One example of this is found in his novel Sylvie and Bruno Concluded, in which Carroll has an old professor speak of the remarkable lack of inspired art and literature to be found in any of the great universities: “All the original genius … by which our fore-fathers have so advanced human knowledge, must slowly but surely wither away, and give place to a system of Cookery, in which the human mind is a sausage, and all we ask is, how much indigestible stuff can be crammed into it!”

A SOCRATIC CAT The Cheshire Cat’s mythological identity as the Sphinx is intertwined with its identity on the philosophical level as SOCRATES (469–399 BC). Certainly, the riddling Sphinx had something in common with that ever-questioning philosophical gadfly. Then, too, the Sphinx is linked to the oracle of Delphi through the legend of Oedipus, while Socrates is linked to the oracle through Pythia’s proclamation “Socrates is the wisest of mortal men.”

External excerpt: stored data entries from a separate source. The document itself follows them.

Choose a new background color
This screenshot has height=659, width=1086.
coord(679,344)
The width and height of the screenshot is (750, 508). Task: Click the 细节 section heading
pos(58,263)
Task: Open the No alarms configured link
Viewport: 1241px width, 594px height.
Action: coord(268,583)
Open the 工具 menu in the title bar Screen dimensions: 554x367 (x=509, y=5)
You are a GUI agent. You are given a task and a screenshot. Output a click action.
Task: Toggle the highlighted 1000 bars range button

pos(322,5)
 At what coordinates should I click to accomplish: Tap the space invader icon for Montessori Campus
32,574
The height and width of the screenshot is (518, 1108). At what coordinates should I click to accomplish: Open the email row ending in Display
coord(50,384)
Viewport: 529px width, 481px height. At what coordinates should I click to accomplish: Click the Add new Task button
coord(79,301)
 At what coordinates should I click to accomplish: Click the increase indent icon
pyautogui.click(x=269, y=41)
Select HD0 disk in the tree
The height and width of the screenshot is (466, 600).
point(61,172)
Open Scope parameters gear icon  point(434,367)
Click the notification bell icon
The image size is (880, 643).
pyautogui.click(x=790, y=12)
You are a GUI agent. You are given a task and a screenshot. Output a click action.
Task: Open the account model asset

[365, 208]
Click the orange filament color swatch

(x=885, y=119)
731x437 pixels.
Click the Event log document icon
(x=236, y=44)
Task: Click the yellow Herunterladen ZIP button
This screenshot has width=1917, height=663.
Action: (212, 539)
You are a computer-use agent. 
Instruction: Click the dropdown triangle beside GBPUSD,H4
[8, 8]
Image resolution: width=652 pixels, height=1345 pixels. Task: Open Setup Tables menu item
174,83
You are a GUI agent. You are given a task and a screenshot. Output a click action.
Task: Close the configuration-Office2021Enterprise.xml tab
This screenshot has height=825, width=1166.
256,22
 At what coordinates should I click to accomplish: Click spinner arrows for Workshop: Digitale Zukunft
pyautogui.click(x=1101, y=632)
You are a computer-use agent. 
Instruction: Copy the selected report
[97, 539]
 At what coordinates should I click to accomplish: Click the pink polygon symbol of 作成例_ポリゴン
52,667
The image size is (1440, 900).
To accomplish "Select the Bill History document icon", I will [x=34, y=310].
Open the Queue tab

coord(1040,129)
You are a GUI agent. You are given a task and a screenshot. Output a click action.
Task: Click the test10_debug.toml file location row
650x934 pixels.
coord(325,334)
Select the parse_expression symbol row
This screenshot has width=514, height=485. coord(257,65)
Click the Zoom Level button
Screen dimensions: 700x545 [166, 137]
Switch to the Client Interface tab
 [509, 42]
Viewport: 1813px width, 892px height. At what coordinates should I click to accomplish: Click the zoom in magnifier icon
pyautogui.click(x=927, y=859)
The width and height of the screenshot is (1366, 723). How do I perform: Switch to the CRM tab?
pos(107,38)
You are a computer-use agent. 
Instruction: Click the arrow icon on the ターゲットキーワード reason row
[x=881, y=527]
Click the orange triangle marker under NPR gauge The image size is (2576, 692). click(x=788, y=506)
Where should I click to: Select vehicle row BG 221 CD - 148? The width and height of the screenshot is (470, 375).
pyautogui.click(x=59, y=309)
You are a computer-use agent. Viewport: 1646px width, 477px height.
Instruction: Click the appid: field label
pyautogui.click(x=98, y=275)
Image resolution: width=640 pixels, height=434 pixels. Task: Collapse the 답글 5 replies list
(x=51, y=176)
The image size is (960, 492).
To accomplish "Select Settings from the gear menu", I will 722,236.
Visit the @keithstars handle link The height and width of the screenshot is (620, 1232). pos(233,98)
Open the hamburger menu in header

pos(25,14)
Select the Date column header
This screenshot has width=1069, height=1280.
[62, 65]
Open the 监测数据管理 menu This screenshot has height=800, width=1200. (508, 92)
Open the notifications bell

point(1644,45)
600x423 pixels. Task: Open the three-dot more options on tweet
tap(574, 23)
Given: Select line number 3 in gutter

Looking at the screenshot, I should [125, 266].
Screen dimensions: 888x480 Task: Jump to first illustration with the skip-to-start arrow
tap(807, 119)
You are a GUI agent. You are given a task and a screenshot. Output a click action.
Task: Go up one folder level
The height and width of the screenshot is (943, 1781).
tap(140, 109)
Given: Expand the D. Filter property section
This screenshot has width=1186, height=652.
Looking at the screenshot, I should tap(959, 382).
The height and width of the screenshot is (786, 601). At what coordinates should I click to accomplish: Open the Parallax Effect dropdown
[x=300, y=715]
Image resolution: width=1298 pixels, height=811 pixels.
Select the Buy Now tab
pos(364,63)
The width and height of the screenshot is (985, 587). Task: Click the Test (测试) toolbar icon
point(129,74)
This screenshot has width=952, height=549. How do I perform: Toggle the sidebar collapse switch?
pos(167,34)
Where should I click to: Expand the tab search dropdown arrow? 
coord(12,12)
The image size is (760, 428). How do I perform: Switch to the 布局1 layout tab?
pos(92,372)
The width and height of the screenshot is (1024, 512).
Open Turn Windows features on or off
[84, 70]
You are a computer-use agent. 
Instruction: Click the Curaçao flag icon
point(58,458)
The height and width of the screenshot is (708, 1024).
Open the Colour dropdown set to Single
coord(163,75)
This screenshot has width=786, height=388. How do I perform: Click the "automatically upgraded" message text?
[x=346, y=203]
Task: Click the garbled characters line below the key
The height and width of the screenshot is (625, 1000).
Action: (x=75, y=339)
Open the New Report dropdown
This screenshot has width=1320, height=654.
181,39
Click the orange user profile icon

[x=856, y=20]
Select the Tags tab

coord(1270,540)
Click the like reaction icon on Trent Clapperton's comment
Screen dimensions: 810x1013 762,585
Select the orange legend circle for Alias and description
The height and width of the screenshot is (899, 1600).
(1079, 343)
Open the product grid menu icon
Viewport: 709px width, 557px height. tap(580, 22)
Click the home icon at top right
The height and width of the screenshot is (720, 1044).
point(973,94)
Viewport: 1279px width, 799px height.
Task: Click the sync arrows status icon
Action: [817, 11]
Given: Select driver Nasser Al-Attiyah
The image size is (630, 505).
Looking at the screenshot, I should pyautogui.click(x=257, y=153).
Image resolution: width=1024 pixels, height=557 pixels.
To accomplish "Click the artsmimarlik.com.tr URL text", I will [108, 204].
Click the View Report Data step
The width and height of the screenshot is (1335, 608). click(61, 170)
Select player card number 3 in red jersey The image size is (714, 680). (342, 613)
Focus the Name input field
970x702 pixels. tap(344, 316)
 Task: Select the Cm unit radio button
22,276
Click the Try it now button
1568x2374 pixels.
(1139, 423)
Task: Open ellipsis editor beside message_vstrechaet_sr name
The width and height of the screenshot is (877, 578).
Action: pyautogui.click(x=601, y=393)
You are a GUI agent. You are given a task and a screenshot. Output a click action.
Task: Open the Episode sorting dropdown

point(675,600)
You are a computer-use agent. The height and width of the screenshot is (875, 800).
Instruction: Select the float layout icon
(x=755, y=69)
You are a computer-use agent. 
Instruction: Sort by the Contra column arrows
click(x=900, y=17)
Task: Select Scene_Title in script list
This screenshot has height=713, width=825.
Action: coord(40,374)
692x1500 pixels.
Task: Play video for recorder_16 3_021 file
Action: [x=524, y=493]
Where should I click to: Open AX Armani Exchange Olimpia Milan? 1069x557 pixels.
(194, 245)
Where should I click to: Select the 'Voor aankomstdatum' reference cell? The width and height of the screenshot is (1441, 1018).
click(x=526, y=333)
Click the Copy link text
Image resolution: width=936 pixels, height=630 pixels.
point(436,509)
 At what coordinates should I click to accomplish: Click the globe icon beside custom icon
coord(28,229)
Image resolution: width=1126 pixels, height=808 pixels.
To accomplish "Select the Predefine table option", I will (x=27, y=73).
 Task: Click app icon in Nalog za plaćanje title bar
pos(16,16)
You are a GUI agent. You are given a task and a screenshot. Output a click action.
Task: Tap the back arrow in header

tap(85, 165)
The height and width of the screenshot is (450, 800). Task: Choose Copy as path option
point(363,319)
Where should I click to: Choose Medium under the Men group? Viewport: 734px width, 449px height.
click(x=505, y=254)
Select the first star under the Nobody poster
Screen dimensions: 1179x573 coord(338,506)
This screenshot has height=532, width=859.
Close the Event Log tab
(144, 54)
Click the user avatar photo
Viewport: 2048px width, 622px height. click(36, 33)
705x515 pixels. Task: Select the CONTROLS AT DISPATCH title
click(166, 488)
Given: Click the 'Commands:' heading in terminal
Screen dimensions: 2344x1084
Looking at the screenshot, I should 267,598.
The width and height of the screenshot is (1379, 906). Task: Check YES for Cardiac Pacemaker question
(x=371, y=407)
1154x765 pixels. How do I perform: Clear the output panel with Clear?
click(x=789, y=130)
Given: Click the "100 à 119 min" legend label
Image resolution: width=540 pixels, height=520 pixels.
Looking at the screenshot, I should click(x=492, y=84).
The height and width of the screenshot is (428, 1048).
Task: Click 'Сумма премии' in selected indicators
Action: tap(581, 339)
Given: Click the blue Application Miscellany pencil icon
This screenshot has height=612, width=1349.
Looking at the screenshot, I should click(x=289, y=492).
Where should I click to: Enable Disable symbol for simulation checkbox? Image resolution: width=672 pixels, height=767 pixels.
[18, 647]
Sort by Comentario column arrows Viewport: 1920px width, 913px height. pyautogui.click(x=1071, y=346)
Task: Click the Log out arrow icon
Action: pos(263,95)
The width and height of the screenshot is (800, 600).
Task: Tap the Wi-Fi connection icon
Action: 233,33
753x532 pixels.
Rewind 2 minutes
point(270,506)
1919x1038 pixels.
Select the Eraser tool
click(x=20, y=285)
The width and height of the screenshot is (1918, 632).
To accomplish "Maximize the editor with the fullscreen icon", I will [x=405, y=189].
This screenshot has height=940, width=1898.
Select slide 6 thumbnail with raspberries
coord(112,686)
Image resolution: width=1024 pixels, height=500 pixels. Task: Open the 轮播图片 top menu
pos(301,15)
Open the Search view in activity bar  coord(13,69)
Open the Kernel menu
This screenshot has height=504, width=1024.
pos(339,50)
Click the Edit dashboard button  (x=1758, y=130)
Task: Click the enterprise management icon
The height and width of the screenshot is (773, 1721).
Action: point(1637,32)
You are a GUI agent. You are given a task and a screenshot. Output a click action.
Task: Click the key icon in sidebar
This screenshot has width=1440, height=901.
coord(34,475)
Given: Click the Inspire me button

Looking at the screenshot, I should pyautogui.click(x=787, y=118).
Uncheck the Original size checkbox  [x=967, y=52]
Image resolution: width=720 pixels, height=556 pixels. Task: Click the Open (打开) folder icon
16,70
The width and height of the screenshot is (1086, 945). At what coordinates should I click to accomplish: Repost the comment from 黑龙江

Socrates gained this reputation by questioning everyone and everything. The Cheshire Cat has a similarly inquiring nature. Socrates proudly described himself as a gadfly provoking the Athenian state—like a lazy horse—into action. In this he is comparable to the Cheshire Cat, whose floating head in the royal garden provokes everybody—including the King and Queen of Hearts as the heads of state. Socrates was sentenced to be executed, and so is the Cheshire Cat.

Described by Plato as “homely, with a snub nose and protruding eyes,” Socrates might easily be said to resemble the Cheshire Cat. However, Carroll most closely links the Cheshire Cat to Socrates through his discussion with Alice about the nature of madness and dreams. This discussion is derived from Plato’s Socratic dialogue Theaetetus.

Socrates: Was he a philosopher, or did he just dream he was one?

In this dialogue, Socrates asks: “How can you determine whether at this moment we are sleeping, and all our thoughts are a dream; or whether we are awake, and talking to one another in the waking state?” It seems that the Cheshire Cat is the only creature to understand that Wonderland is a dream world and that madness is related to the dreaming and waking states of consciousness: “We’re all mad here.”

Furthermore, the Cheshire Cat’s argument that dogs are sane and cats insane is resonant of another Socratic dialogue, in which Socrates presents an equally absurd logical fallacy that “proves” Euthydemus’s father is a dog. And in yet another dialogue, Phaedrus, Socrates—like the Cheshire Cat—establishes himself as an authority on insanity in a discussion of the idea of “divine madness” as the source of inspiration for poetry, prophecy, love and philosophy.

In Wonderland, the Cheshire Cat gives Alice her choice of madnesses at this fork in the road: one path supposedly leading to the March Hare and the other to the Mad Hatter. This proves to be no choice at all. Fate has decided otherwise, and despite choosing one, she discovers herself in the company of both.